Habían matado a mucha gente, mientras Linda, Stephen y Thomas lo veían todo a través de las cámaras corporales y los drones.
Entraron en las casas y mataron, entraron en las narcocasas y mataron, mataron, mataron y siguieron matando gente, aunque de hecho capturaron a cuatro ministros vivos, ya que serían ejecutados más tarde, tras un juicio público para demostrar que se estaba produciendo un cambio real.
Pero, por supuesto, la noticia se extendió rápidamente; las redes sociales, incluso los informativos, estaban llenos de las llamadas «Operaciones Especiales», y todo el mundo hablaba de ello, así que la decisión de atacar primero los objetivos más importantes fue una buena idea.
Y, por supuesto, la otra mitad del plan también funcionó.
En el momento en que se corrió la voz de que también se había detenido a ministros, sus ministerios se sumieron en el caos.
No solo caos; la gente que trabajaba en los ministerios y que estaba afiliada a los ministros detenidos empezó inmediatamente a triturar archivos y a destruir documentos.

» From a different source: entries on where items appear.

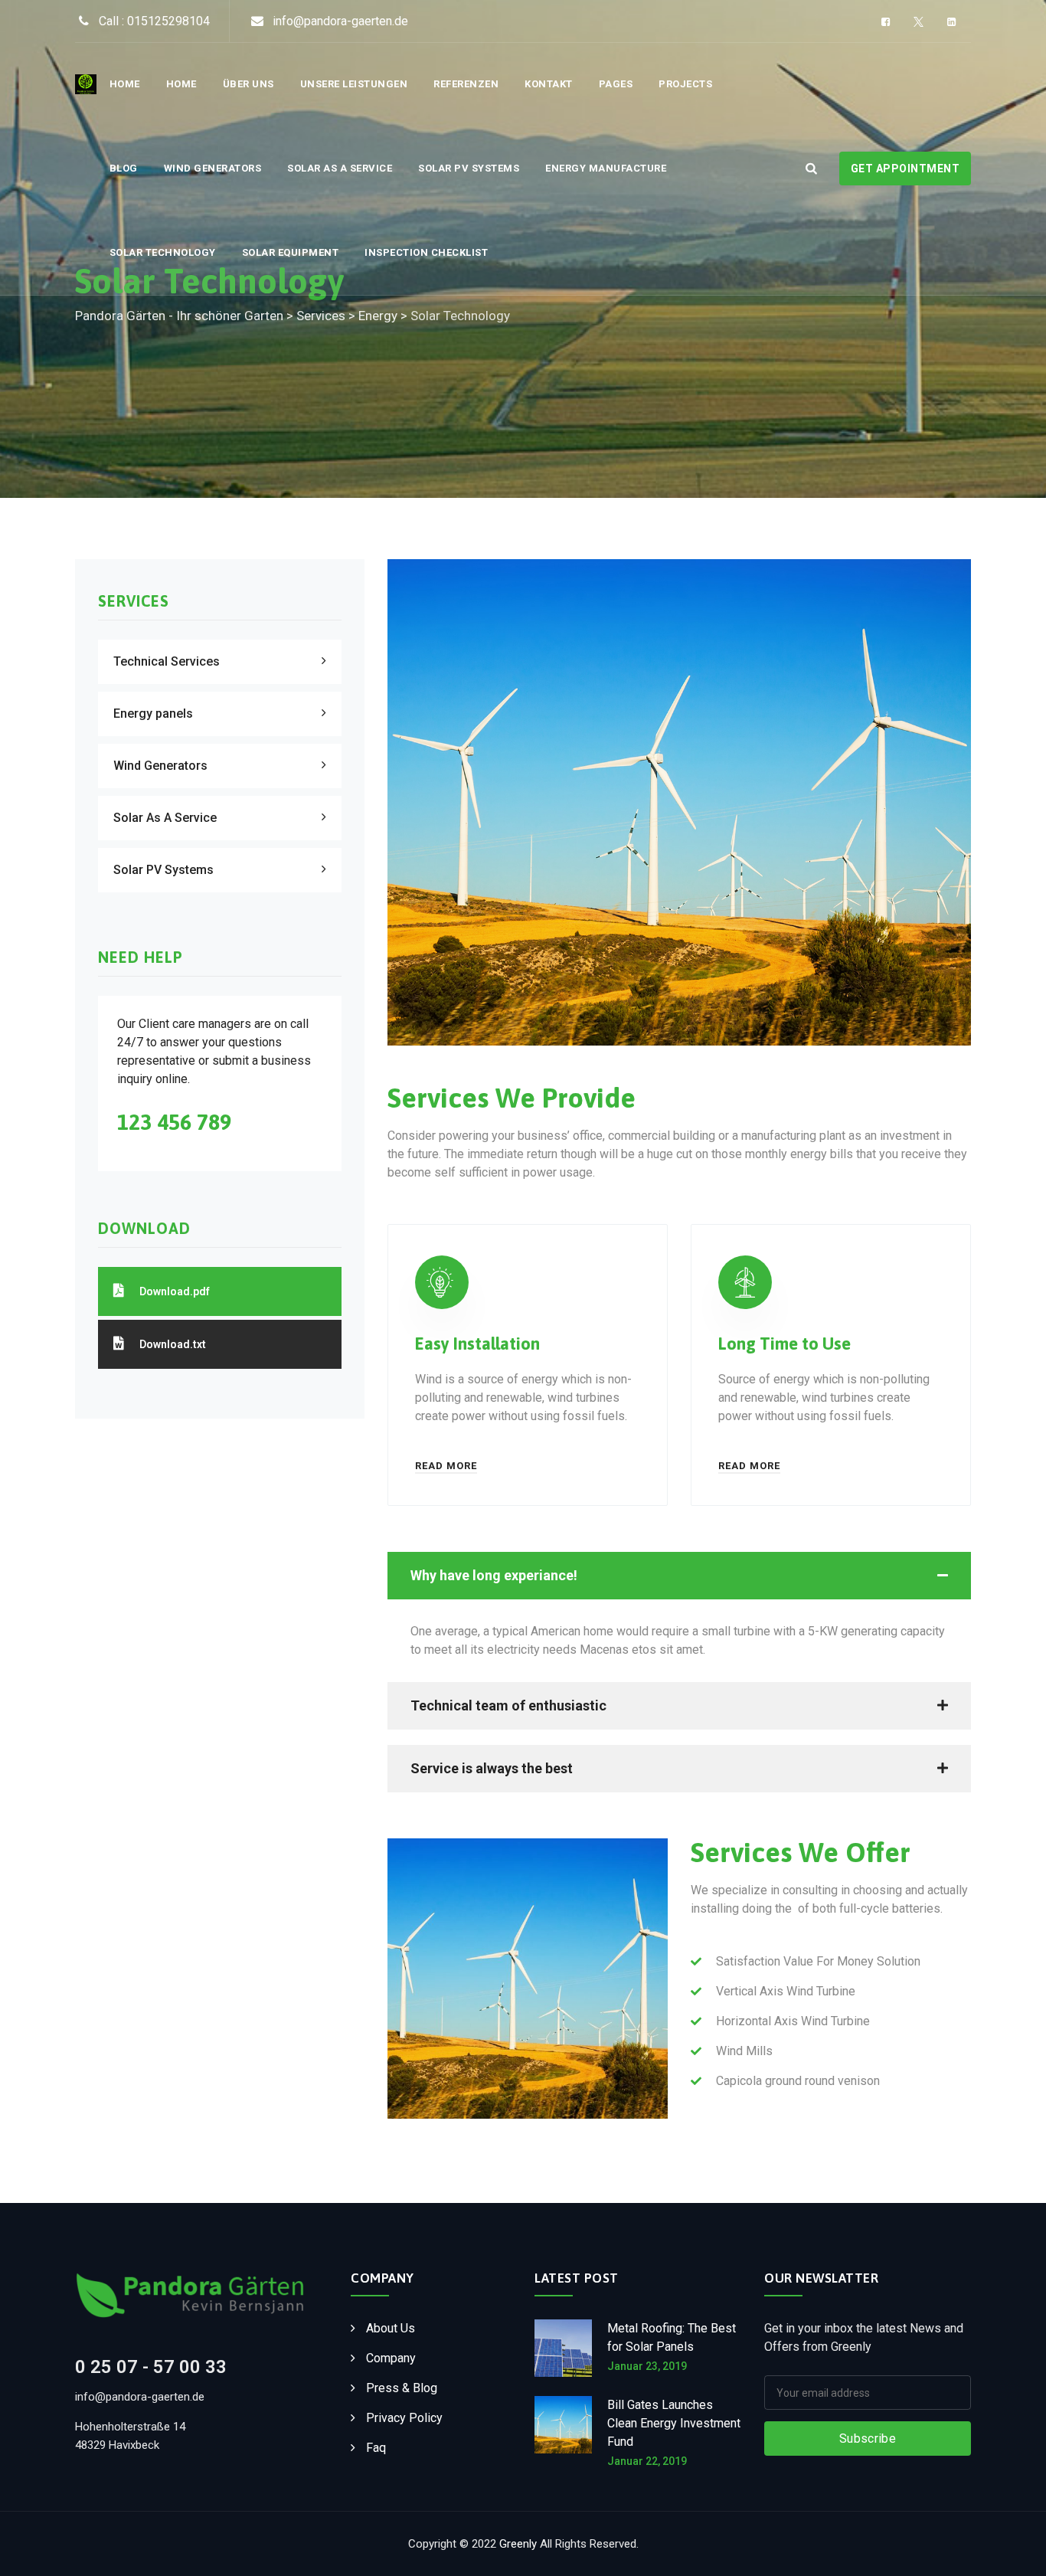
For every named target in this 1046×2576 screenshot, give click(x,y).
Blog (124, 168)
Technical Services (166, 661)
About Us (390, 2328)
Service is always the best (491, 1768)
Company (391, 2358)
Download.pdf (174, 1291)
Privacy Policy (404, 2418)
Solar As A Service (339, 168)
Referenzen (465, 84)
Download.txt (172, 1344)
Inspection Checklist (426, 252)
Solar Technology (163, 252)
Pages (616, 84)
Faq (376, 2447)
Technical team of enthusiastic (508, 1705)
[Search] (810, 168)
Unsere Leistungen (354, 84)
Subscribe (867, 2438)
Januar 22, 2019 (647, 2461)
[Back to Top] (1013, 2551)
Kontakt (549, 84)
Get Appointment (905, 168)
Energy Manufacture (605, 168)
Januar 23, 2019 (647, 2366)
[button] (679, 1575)
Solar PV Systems (468, 168)
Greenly (518, 2544)
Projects (685, 84)
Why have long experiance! (493, 1575)
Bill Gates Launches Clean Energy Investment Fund (673, 2423)
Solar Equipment (290, 252)
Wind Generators (213, 168)
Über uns (248, 84)
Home (125, 84)
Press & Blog (401, 2388)
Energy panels (153, 713)
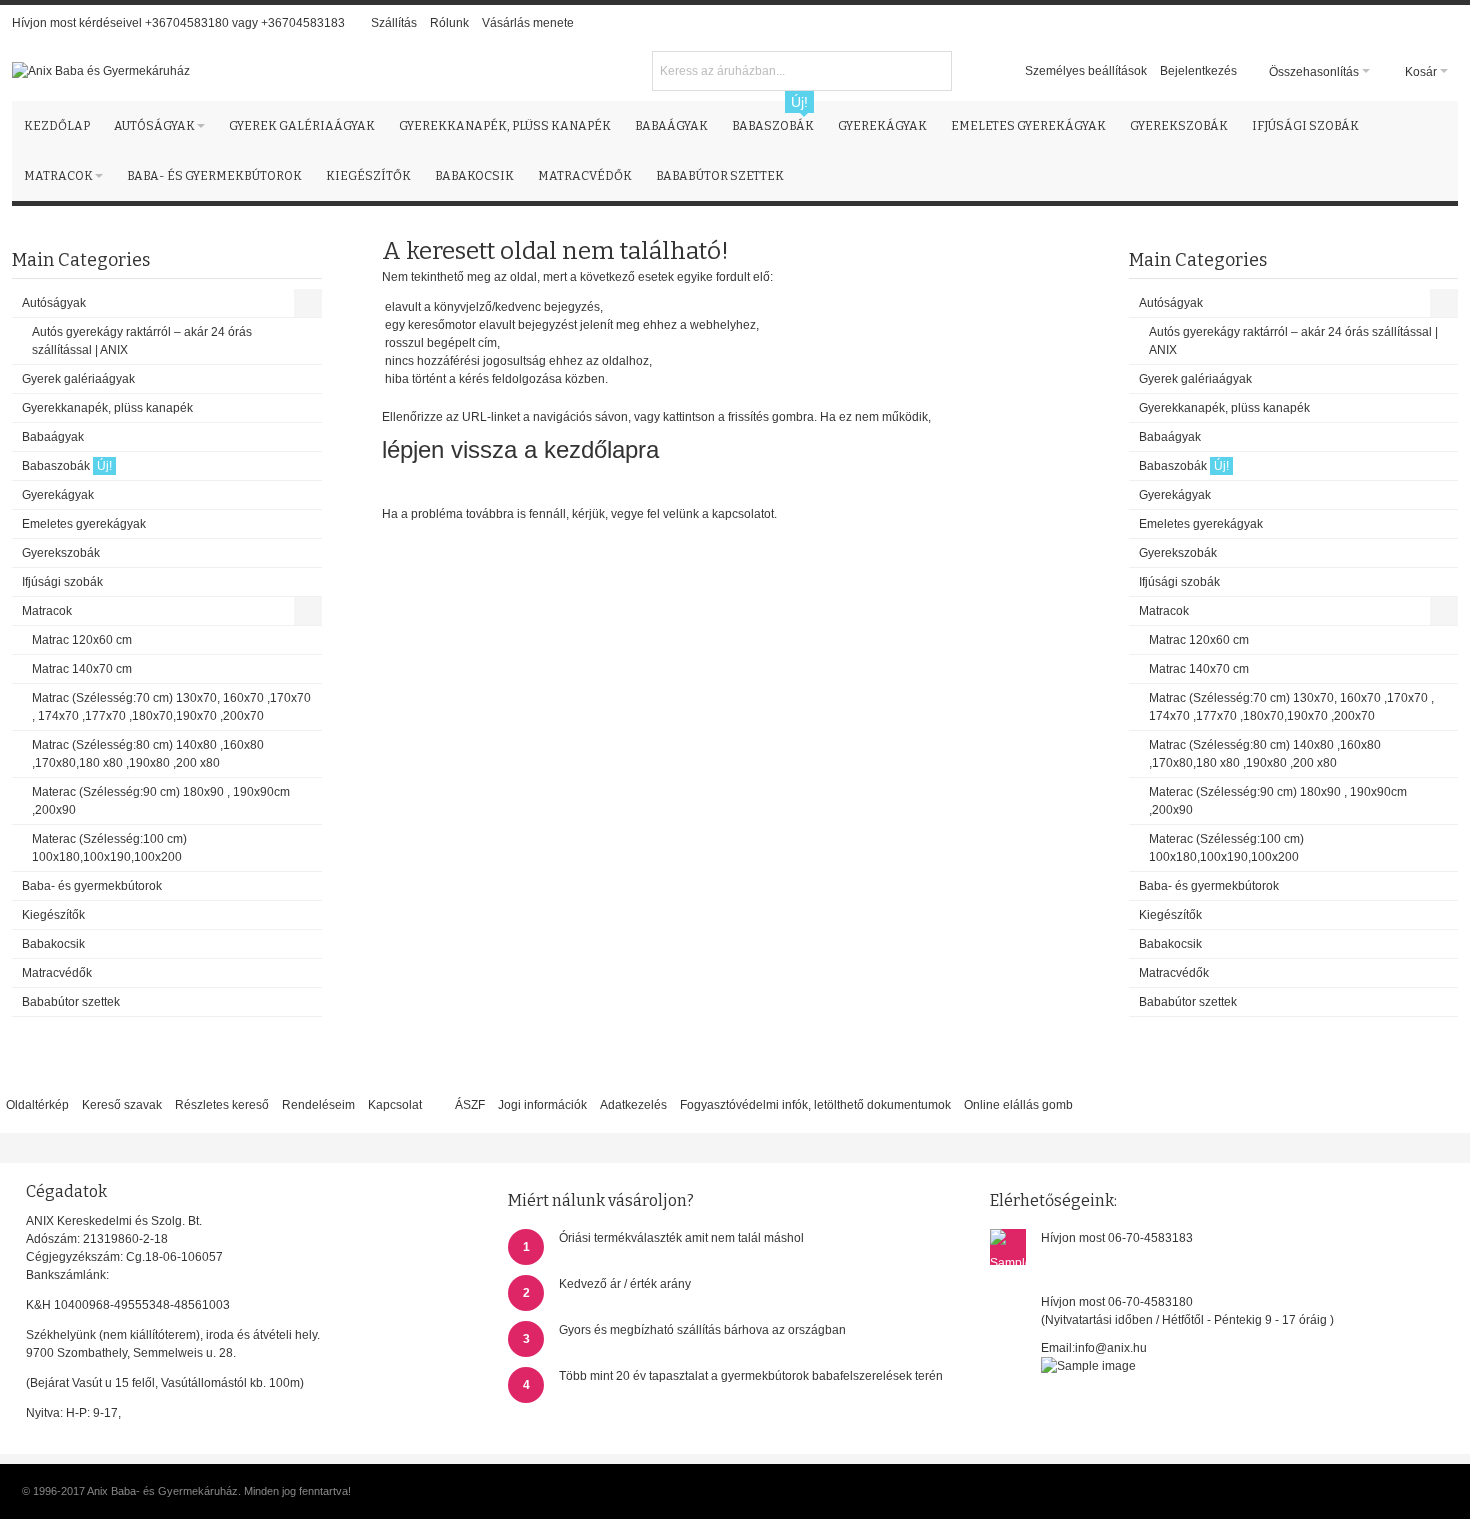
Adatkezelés (633, 1105)
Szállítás (394, 23)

Pero fueron tomados por sorpresa cuando cientos de agentes irrumpieron para confiscarlo todo.
Desde la medianoche hasta las primeras horas de la mañana, se llevó a cabo la mayor, más complicada y exitosa redada de la historia del país.
Todo mientras otra persona, en otro país con una zona horaria diferente, se preparaba para una reunión.
Y esa persona era el propio James.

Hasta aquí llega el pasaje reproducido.